- The input
=-=-=-=-=

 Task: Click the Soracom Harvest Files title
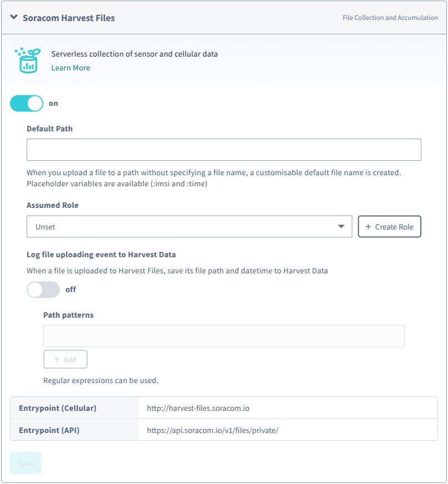pyautogui.click(x=69, y=18)
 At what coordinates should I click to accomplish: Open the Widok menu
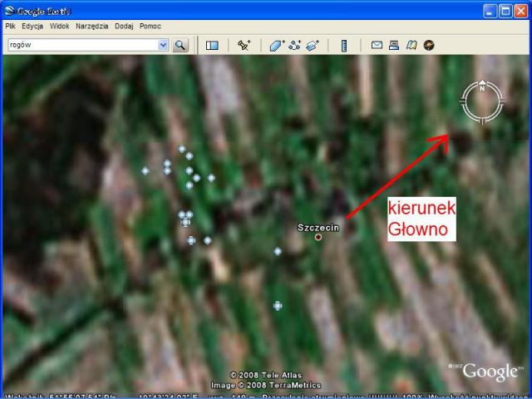point(59,27)
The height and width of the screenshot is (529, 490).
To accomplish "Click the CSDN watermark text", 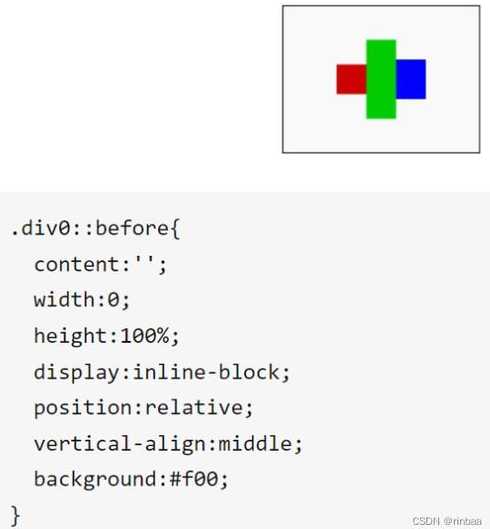I will point(446,521).
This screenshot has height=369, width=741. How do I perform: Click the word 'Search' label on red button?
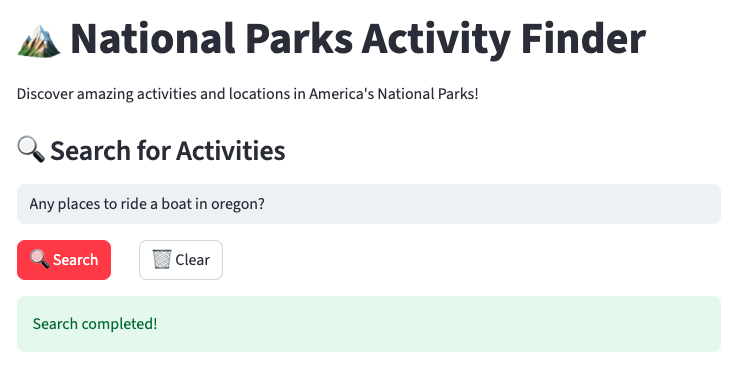pos(76,260)
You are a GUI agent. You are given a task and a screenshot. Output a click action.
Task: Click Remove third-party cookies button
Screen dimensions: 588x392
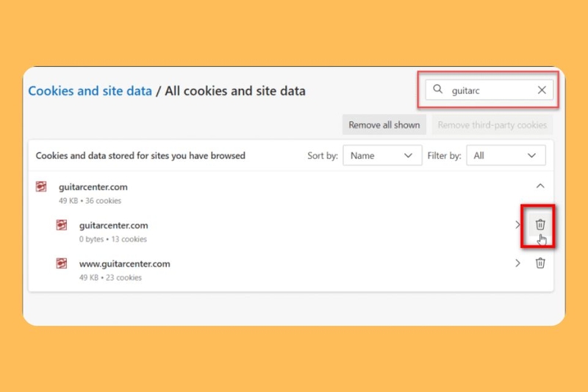click(492, 125)
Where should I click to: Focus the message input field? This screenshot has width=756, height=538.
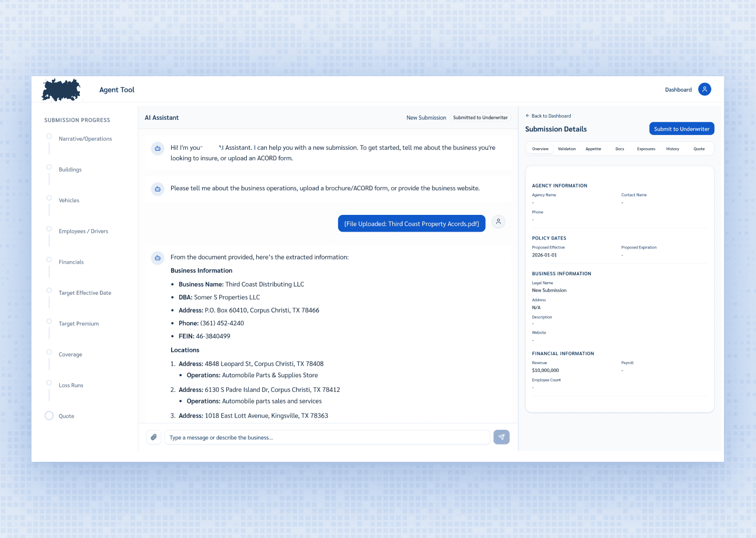(327, 438)
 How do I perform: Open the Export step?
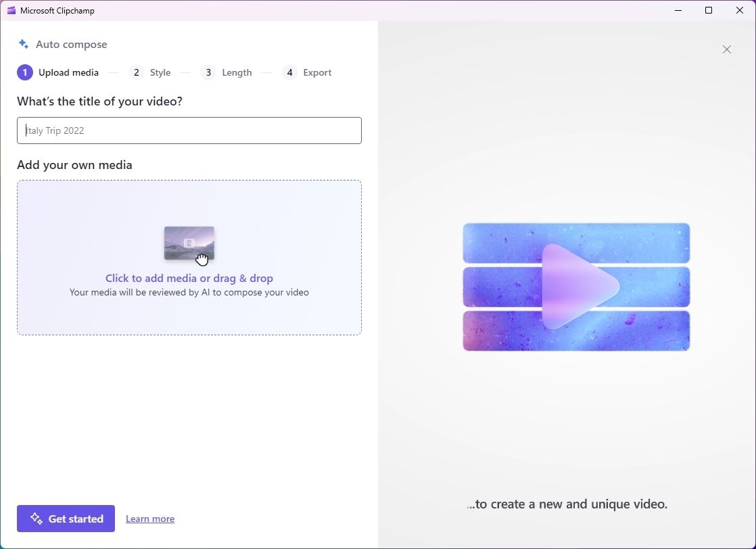click(317, 72)
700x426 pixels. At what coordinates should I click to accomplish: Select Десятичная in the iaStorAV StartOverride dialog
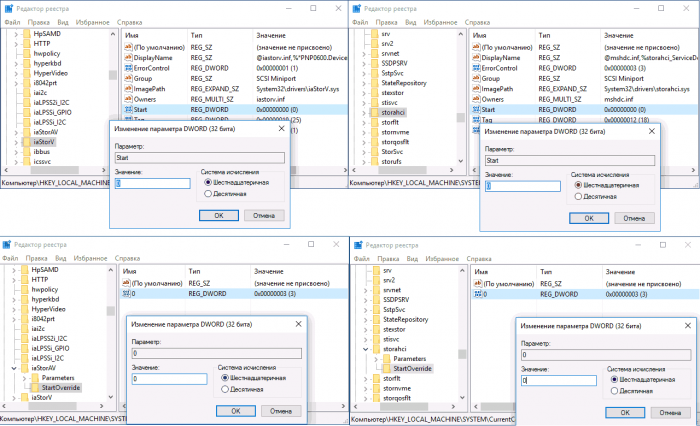[222, 388]
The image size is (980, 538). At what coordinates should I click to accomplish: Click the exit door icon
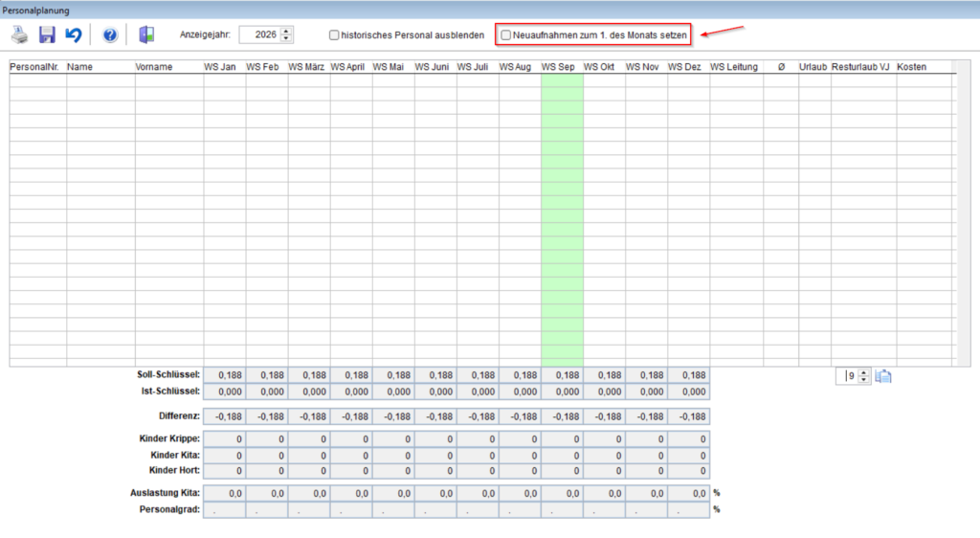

=-=-=-=-=

- Work instruction
Please retype, exactly and only, the lines from the one holding "You are a GUI" to the end of the entries, both ends included, without any pictures.

- Answer section
You are a GUI agent. You are given a task and a screenshot. Output a click action.
Task: Click Remove third-party cookies button
Screen dimensions: 588x392
click(492, 125)
Where should I click to: Focus the message input field? This screenshot has width=756, height=538.
(327, 438)
 How do I perform: Open the Export step?
click(317, 72)
700x426 pixels. At what coordinates should I click to accomplish: Select Десятичная in the iaStorAV StartOverride dialog
[222, 388]
The image size is (980, 538). At what coordinates should I click to accomplish: Click the exit door icon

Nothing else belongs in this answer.